◆ Records from a collection
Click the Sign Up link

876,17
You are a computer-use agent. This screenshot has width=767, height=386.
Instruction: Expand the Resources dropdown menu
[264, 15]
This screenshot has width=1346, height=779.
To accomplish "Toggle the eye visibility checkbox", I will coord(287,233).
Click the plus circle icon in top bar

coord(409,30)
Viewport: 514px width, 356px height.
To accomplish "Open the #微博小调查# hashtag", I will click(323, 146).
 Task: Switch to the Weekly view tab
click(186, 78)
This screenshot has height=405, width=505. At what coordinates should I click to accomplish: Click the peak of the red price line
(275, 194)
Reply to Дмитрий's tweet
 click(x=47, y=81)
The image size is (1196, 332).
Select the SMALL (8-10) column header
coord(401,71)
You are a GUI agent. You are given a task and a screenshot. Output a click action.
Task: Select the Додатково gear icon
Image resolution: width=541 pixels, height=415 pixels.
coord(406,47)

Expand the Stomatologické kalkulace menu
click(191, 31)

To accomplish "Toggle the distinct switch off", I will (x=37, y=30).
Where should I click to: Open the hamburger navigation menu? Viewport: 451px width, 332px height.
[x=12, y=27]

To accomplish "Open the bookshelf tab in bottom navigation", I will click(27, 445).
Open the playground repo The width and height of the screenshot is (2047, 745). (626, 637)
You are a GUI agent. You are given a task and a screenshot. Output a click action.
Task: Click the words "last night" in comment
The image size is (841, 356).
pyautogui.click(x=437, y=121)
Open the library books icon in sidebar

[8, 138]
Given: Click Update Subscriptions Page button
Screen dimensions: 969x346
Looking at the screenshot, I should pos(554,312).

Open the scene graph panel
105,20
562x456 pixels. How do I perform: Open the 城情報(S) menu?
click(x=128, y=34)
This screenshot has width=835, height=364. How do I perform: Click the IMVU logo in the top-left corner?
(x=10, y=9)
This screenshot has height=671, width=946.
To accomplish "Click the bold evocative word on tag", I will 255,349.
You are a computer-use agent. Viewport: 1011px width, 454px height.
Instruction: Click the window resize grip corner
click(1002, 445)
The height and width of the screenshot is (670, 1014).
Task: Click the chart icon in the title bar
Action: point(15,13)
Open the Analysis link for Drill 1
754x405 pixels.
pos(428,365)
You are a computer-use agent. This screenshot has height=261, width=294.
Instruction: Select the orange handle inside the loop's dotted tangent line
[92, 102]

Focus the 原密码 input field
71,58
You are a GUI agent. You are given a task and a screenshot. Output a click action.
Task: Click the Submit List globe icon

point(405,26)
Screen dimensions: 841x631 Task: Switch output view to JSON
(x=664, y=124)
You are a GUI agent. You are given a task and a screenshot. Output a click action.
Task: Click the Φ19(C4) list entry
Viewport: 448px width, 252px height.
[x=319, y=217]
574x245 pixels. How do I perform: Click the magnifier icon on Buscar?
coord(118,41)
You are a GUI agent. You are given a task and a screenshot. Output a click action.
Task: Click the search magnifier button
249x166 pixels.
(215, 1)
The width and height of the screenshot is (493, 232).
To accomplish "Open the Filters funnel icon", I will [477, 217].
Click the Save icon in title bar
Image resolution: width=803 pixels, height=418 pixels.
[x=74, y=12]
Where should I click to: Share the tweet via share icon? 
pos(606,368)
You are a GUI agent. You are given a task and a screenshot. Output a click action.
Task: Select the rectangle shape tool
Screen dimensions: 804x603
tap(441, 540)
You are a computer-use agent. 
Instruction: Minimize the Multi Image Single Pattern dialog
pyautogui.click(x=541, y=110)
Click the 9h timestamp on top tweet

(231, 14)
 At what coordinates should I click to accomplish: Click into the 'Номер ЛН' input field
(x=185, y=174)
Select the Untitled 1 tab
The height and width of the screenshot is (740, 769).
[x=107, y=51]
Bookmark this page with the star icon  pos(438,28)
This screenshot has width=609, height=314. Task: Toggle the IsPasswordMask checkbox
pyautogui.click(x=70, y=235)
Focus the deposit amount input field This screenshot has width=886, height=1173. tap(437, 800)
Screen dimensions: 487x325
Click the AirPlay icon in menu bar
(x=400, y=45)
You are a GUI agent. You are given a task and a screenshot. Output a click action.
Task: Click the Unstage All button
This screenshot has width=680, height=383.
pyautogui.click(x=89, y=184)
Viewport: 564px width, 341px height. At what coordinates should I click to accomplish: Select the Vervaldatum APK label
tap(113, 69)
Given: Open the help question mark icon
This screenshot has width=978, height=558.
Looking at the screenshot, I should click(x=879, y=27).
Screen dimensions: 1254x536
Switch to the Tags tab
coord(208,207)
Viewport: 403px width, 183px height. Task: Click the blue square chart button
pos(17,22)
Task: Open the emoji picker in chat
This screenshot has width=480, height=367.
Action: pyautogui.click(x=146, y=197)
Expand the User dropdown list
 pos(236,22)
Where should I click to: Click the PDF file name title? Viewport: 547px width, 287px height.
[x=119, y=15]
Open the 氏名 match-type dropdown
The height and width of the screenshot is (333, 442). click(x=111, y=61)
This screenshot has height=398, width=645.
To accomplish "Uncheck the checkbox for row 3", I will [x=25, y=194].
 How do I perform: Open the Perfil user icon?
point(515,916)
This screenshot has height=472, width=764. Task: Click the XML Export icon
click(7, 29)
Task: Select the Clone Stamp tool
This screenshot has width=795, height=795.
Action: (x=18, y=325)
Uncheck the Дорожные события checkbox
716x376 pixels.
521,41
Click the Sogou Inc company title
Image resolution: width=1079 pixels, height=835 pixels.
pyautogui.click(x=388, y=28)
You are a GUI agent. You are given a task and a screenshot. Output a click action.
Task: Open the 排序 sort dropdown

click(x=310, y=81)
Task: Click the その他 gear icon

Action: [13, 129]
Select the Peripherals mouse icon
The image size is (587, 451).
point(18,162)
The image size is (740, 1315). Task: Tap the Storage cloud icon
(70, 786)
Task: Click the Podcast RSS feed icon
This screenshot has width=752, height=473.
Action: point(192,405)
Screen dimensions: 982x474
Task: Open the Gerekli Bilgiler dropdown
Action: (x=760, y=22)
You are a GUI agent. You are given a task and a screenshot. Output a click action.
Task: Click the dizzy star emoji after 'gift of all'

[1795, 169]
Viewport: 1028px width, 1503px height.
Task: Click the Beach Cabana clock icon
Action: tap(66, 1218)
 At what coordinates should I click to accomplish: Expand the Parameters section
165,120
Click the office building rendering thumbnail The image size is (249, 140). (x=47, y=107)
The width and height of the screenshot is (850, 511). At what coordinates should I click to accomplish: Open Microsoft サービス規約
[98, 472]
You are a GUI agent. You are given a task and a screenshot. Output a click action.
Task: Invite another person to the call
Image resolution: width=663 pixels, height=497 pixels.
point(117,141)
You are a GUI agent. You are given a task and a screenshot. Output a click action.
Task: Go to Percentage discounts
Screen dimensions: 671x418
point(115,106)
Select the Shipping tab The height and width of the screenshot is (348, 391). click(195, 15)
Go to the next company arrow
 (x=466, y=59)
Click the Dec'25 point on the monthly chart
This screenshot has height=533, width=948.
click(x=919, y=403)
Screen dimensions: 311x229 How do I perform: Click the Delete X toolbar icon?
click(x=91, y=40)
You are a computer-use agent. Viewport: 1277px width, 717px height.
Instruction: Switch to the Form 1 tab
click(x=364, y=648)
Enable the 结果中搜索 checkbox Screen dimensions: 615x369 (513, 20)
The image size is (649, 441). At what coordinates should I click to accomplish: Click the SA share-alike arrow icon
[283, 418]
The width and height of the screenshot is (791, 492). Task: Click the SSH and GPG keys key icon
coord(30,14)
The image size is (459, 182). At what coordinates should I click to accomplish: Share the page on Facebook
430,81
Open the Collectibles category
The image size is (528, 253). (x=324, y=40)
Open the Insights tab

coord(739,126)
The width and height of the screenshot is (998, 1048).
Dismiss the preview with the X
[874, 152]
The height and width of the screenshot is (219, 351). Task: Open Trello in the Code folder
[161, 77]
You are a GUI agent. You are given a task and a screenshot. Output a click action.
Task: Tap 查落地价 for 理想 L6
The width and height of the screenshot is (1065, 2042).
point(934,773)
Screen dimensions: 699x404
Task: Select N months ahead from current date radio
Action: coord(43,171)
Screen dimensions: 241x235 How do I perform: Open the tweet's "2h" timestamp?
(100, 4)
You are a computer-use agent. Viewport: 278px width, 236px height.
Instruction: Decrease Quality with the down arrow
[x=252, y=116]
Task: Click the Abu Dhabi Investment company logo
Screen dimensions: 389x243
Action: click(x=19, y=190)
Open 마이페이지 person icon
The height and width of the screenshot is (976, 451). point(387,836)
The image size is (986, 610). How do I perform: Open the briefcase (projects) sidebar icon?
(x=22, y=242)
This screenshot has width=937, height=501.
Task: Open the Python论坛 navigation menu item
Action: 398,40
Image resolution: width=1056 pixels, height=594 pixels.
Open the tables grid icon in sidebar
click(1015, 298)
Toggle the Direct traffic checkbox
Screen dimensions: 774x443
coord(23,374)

◆ Activity
Search the data above and return each line in which "Uncheck" occurs.

◆ Response area
To accomplish "Uncheck the checkbox for row 3", I will [x=25, y=194].
Uncheck the Дорожные события checkbox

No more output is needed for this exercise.